Most studies also find little evidence of British jobs being lost (or displaced) due to immigrants, certainly when the economy is growing. Indeed economists refer to such “ “they’re” taking our jobs” arguments as the “lump of labour fallacy’. On top of all that the average migrant is younger than the native population and less likely to rely on welfare, so their net contribution to the state coffers are more likely to be positive than natives as they don’t draw as much state spending from pensions or the NHS. 

So why haven't the public cottoned on? Many progressive types dismiss such views as racist or xenophobic. But it turns out this is to misunderstand the public just as much as the public ‘misunderstand’ immigration. When you study people’s views on immigration more closely it becomes clear why. Far from being racist most people asked by focus groups cite practical concerns with immigration. Indeed if you go by the British Social Attitudes Survey a much smaller number of people express racist view than say they are concerned about migration.  

The think tank British Future broadly set out that while a quarter of people are opposed to immigration in principle and another quarter are positive about it the majority are concerned for practical reasons - concerns about whether the NHS can cope, whether there are enough social houses, whether our border controls are up to scratch and whether we know how many people are coming here in the first place (we don’t since exit checks were scrapped, they only came back a few months ago). But more than anything else they also have very little confidence that government can or wants to do anything about it. 
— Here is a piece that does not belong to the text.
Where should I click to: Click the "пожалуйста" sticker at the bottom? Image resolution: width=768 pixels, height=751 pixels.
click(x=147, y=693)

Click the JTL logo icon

This truth, which is to often ignored, begets two things. Firstly, we go about making the argument in the wrong way. Telling someone “you don’t understand immigration is good for our economy etc etc” is going to get a reaction which says “this person just doesn't get my concerns”. Despite the moans of progressives, this is precisely why you won't hear left leaning politicians with any nous ‘preaching’ the the unconditional benefits of immigration.

More importantly, the economic arguments miss the central issue that those concerned with immigration have, that the benefits and effects of it are not shared fairly. Firstly migrants don’t settle homogeneously across the country, some areas have heavy influxes other have very little. So while the net effect of immigration may be positive on the national tax take that doesn't mean that public services in certain areas don’t loose out. Now there isn't clear evidence of this being the case, but that could just as well be because we don’t record the usage of public services by citizenship status. 
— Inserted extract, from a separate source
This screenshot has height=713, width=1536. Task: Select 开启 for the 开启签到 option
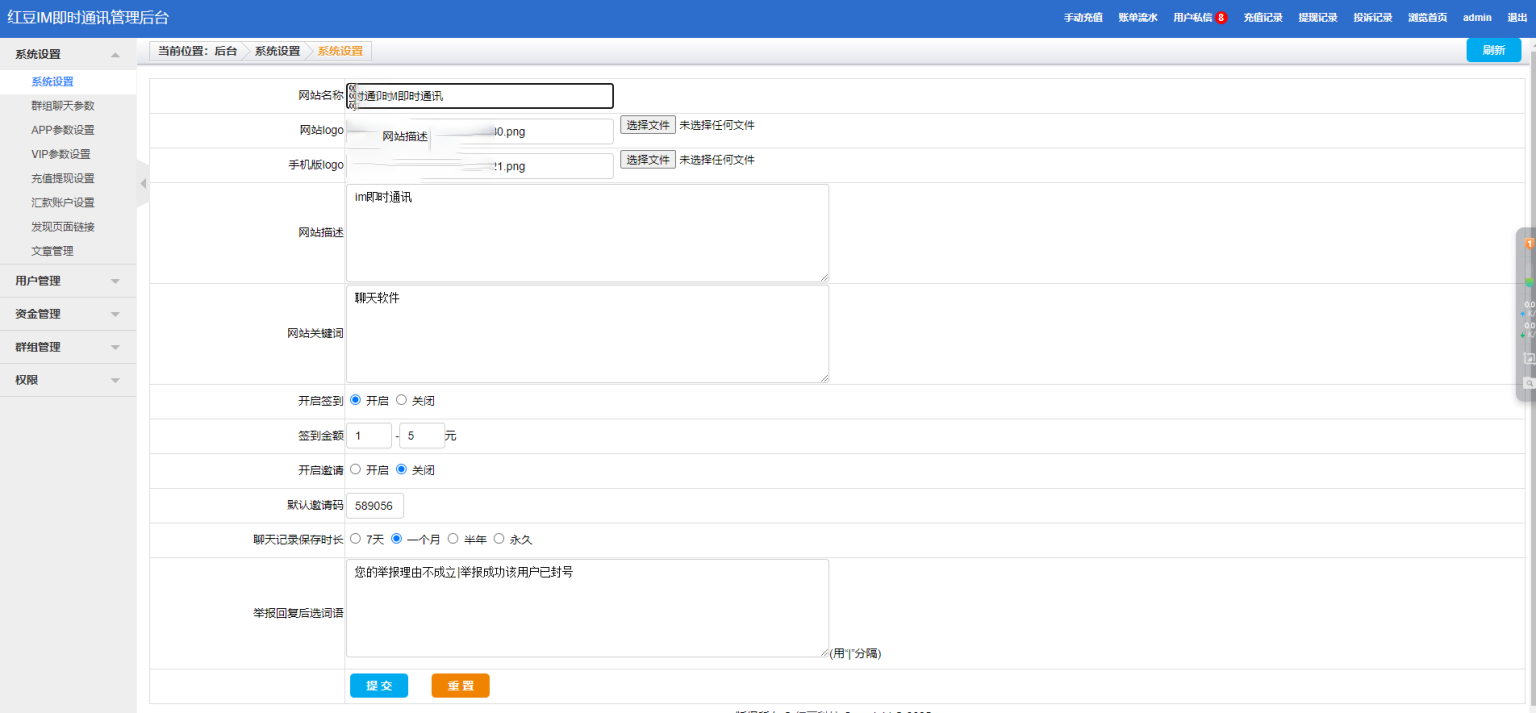coord(356,400)
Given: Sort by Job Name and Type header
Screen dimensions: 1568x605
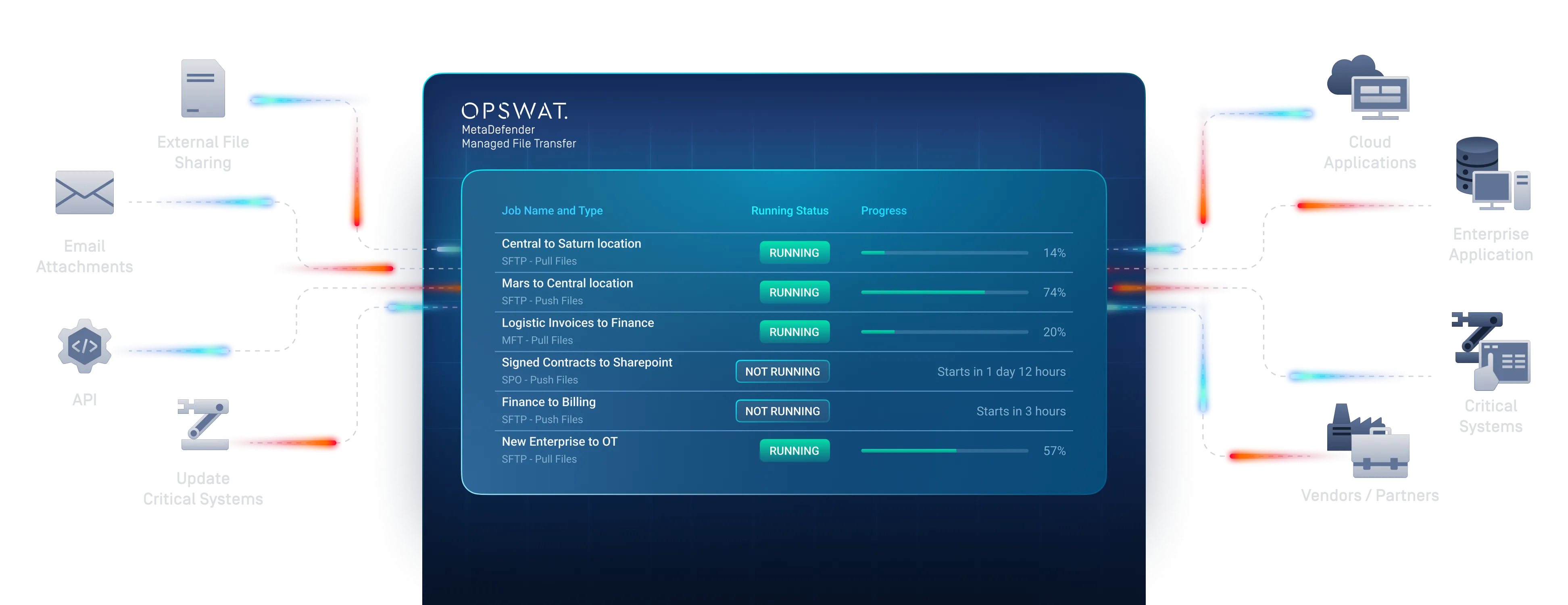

The effects are also not equal on the income scale, because while those of us with higher incomes scale tend to benefit from cheep labour in construction, care or agriculture (where many lower skilled migrants go) the lower paid British minority who work in those sectors do see small downward pressure on their wages. 

It’s these senses of unfairness of how migration has been managed (or not) that leads to the sense of concern and resentment. And any arguments about the benefit to the UK economy fail to answer the question of what about my local economy or my bit of the labour market. 

Its worth saying that most of these concerns are over-egged and misused by opponents of immigration. Its only a small factor in stagnating wages, and few local areas are really overrun. But the narrative is all important, if you want to win this argument you have to understand the concerns of the people you are trying to convince. That means the right way to make the argument about immigration is to start by acknowledging your opponents concerns - we do need better border controls and to manage demands on public services. Then persuade them that if we did pull up the drawbridge there is much we’d loose in smart entrepreneurs and in cultural diversity. 

Just whatever you do, don’t call them racist, they’re probably not.

Steve O'Neill was deputy head of policy for the Liberal Democrats until the election.